- _WORK ITEM_
Your job is to copy every record exactly.

- _PROVIDED ENTRIES_
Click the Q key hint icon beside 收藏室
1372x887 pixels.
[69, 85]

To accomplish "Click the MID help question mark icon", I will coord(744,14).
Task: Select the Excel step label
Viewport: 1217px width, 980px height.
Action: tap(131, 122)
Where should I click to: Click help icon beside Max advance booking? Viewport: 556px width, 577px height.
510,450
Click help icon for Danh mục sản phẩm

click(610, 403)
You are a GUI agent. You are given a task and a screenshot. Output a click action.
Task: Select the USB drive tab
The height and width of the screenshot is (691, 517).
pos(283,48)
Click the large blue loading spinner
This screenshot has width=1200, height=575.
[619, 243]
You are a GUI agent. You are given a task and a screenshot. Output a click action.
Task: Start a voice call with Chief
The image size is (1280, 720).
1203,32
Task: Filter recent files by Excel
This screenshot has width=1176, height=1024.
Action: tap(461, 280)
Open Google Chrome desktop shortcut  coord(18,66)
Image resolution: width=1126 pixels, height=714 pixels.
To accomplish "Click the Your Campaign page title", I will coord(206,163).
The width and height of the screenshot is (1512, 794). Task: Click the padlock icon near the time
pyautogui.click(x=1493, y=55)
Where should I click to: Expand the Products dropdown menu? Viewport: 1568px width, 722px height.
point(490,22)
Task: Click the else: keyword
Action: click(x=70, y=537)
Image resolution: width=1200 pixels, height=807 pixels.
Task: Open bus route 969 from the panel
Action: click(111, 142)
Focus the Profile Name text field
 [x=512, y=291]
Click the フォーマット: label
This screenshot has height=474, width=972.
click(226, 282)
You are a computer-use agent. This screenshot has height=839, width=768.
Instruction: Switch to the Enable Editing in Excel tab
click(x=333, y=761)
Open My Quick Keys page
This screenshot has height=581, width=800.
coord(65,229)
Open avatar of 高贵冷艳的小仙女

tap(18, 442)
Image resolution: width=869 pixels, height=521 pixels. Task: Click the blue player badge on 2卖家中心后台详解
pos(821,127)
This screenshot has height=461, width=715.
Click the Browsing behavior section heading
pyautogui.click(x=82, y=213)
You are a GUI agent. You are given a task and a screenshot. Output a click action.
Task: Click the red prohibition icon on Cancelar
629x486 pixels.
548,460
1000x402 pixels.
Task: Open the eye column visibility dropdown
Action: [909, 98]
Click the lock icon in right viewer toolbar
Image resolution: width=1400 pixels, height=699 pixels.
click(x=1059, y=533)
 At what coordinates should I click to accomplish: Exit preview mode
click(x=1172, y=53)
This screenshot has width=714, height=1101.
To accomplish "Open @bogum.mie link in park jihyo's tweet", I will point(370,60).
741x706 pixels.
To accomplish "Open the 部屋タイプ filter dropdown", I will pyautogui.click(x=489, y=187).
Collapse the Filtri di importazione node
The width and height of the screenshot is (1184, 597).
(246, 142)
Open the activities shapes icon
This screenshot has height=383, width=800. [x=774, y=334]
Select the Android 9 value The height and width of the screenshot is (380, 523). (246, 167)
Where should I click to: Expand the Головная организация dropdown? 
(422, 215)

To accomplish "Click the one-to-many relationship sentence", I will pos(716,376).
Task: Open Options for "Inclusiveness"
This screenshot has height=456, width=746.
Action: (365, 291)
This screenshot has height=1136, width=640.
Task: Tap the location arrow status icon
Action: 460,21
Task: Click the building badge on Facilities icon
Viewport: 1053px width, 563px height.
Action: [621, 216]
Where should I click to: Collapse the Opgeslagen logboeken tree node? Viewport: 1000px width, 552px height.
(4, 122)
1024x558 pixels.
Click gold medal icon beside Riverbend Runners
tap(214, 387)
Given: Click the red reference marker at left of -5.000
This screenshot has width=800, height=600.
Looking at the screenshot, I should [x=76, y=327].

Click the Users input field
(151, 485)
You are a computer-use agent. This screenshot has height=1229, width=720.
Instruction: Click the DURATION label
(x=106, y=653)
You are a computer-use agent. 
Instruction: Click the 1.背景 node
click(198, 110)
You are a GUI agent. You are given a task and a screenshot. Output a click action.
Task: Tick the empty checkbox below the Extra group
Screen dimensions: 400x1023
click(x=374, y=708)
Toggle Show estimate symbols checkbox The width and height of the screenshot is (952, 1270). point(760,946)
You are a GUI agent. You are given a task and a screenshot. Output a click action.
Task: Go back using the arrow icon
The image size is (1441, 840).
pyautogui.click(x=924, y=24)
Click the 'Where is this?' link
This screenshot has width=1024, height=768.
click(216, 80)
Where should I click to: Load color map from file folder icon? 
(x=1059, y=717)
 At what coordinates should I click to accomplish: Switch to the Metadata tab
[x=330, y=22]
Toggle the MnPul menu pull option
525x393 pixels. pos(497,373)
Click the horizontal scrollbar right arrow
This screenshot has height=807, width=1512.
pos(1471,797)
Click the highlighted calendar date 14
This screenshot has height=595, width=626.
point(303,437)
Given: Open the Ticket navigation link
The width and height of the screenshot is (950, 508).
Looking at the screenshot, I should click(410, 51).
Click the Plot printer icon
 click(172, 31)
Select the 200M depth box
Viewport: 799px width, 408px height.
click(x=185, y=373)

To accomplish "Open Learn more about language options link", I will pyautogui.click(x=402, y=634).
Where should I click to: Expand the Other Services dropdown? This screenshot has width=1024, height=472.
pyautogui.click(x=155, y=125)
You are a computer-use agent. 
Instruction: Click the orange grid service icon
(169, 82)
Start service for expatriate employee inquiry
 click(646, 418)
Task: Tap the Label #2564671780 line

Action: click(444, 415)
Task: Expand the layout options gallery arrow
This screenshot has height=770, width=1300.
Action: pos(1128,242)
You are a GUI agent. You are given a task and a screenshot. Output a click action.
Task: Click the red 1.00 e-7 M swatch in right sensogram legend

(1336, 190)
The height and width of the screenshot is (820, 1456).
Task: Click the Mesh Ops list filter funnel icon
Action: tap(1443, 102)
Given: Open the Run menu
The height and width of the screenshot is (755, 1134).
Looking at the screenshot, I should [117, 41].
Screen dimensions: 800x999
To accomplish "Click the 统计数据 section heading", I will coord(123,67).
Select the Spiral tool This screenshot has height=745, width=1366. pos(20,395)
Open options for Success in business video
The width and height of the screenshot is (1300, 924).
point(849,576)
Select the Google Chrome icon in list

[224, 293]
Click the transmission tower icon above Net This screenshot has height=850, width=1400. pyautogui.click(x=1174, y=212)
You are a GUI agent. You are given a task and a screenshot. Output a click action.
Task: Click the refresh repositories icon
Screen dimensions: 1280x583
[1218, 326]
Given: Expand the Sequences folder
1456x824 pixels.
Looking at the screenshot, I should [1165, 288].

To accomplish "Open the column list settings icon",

- _EXERCISE ANSWER_
Click the Q key hint icon beside 收藏室
1372x887 pixels.
[69, 85]

To accomplish "Click the MID help question mark icon", I will coord(744,14).
Task: Select the Excel step label
Viewport: 1217px width, 980px height.
Action: tap(131, 122)
Where should I click to: Click help icon beside Max advance booking? Viewport: 556px width, 577px height.
510,450
Click help icon for Danh mục sản phẩm

click(610, 403)
You are a GUI agent. You are given a task and a screenshot. Output a click action.
Task: Select the USB drive tab
The height and width of the screenshot is (691, 517).
pos(283,48)
Click the large blue loading spinner
This screenshot has width=1200, height=575.
[619, 243]
You are a GUI agent. You are given a task and a screenshot. Output a click action.
Task: Start a voice call with Chief
The image size is (1280, 720).
1203,32
Task: Filter recent files by Excel
This screenshot has width=1176, height=1024.
Action: tap(461, 280)
Open Google Chrome desktop shortcut  coord(18,66)
Image resolution: width=1126 pixels, height=714 pixels.
To accomplish "Click the Your Campaign page title", I will coord(206,163).
The width and height of the screenshot is (1512, 794). Task: Click the padlock icon near the time
pyautogui.click(x=1493, y=55)
Where should I click to: Expand the Products dropdown menu? Viewport: 1568px width, 722px height.
point(490,22)
Task: Click the else: keyword
Action: click(x=70, y=537)
Image resolution: width=1200 pixels, height=807 pixels.
Task: Open bus route 969 from the panel
Action: click(111, 142)
Focus the Profile Name text field
 [x=512, y=291]
Click the フォーマット: label
This screenshot has height=474, width=972.
click(226, 282)
You are a computer-use agent. This screenshot has height=839, width=768.
Instruction: Switch to the Enable Editing in Excel tab
click(x=333, y=761)
Open My Quick Keys page
This screenshot has height=581, width=800.
coord(65,229)
Open avatar of 高贵冷艳的小仙女

tap(18, 442)
Image resolution: width=869 pixels, height=521 pixels. Task: Click the blue player badge on 2卖家中心后台详解
pos(821,127)
This screenshot has height=461, width=715.
Click the Browsing behavior section heading
pyautogui.click(x=82, y=213)
You are a GUI agent. You are given a task and a screenshot. Output a click action.
Task: Click the red prohibition icon on Cancelar
629x486 pixels.
548,460
1000x402 pixels.
Task: Open the eye column visibility dropdown
Action: [909, 98]
Click the lock icon in right viewer toolbar
Image resolution: width=1400 pixels, height=699 pixels.
click(x=1059, y=533)
 At what coordinates should I click to accomplish: Exit preview mode
click(x=1172, y=53)
This screenshot has width=714, height=1101.
To accomplish "Open @bogum.mie link in park jihyo's tweet", I will point(370,60).
741x706 pixels.
To accomplish "Open the 部屋タイプ filter dropdown", I will pyautogui.click(x=489, y=187).
Collapse the Filtri di importazione node
The width and height of the screenshot is (1184, 597).
(246, 142)
Open the activities shapes icon
This screenshot has height=383, width=800. [x=774, y=334]
Select the Android 9 value The height and width of the screenshot is (380, 523). (246, 167)
Where should I click to: Expand the Головная организация dropdown? 
(422, 215)

To accomplish "Click the one-to-many relationship sentence", I will pos(716,376).
Task: Open Options for "Inclusiveness"
This screenshot has height=456, width=746.
Action: (365, 291)
This screenshot has height=1136, width=640.
Task: Tap the location arrow status icon
Action: 460,21
Task: Click the building badge on Facilities icon
Viewport: 1053px width, 563px height.
Action: [621, 216]
Where should I click to: Collapse the Opgeslagen logboeken tree node? Viewport: 1000px width, 552px height.
(4, 122)
1024x558 pixels.
Click gold medal icon beside Riverbend Runners
tap(214, 387)
Given: Click the red reference marker at left of -5.000
This screenshot has width=800, height=600.
Looking at the screenshot, I should [x=76, y=327].

Click the Users input field
(151, 485)
You are a computer-use agent. This screenshot has height=1229, width=720.
Instruction: Click the DURATION label
(x=106, y=653)
You are a computer-use agent. 
Instruction: Click the 1.背景 node
click(198, 110)
You are a GUI agent. You are given a task and a screenshot. Output a click action.
Task: Tick the empty checkbox below the Extra group
Screen dimensions: 400x1023
click(x=374, y=708)
Toggle Show estimate symbols checkbox The width and height of the screenshot is (952, 1270). point(760,946)
You are a GUI agent. You are given a task and a screenshot. Output a click action.
Task: Go back using the arrow icon
The image size is (1441, 840).
pyautogui.click(x=924, y=24)
Click the 'Where is this?' link
This screenshot has width=1024, height=768.
click(216, 80)
Where should I click to: Load color map from file folder icon? 
(x=1059, y=717)
 At what coordinates should I click to accomplish: Switch to the Metadata tab
[x=330, y=22]
Toggle the MnPul menu pull option
525x393 pixels. pos(497,373)
Click the horizontal scrollbar right arrow
This screenshot has height=807, width=1512.
pos(1471,797)
Click the highlighted calendar date 14
This screenshot has height=595, width=626.
point(303,437)
Given: Open the Ticket navigation link
The width and height of the screenshot is (950, 508).
Looking at the screenshot, I should click(410, 51).
Click the Plot printer icon
 click(172, 31)
Select the 200M depth box
Viewport: 799px width, 408px height.
click(x=185, y=373)

To accomplish "Open Learn more about language options link", I will pyautogui.click(x=402, y=634).
Where should I click to: Expand the Other Services dropdown? This screenshot has width=1024, height=472.
pyautogui.click(x=155, y=125)
You are a computer-use agent. 
Instruction: Click the orange grid service icon
(169, 82)
Start service for expatriate employee inquiry
 click(646, 418)
Task: Tap the Label #2564671780 line

Action: click(444, 415)
Task: Expand the layout options gallery arrow
This screenshot has height=770, width=1300.
Action: pos(1128,242)
You are a GUI agent. You are given a task and a screenshot. Output a click action.
Task: Click the red 1.00 e-7 M swatch in right sensogram legend

(1336, 190)
The height and width of the screenshot is (820, 1456).
Task: Click the Mesh Ops list filter funnel icon
Action: tap(1443, 102)
Given: Open the Run menu
The height and width of the screenshot is (755, 1134).
Looking at the screenshot, I should [117, 41].
Screen dimensions: 800x999
To accomplish "Click the 统计数据 section heading", I will coord(123,67).
Select the Spiral tool This screenshot has height=745, width=1366. pos(20,395)
Open options for Success in business video
The width and height of the screenshot is (1300, 924).
point(849,576)
Select the Google Chrome icon in list

[224, 293]
Click the transmission tower icon above Net This screenshot has height=850, width=1400. pyautogui.click(x=1174, y=212)
You are a GUI agent. You are given a task and a screenshot. Output a click action.
Task: Click the refresh repositories icon
Screen dimensions: 1280x583
[1218, 326]
Given: Expand the Sequences folder
1456x824 pixels.
Looking at the screenshot, I should [1165, 288].

To accomplish "Open the column list settings icon",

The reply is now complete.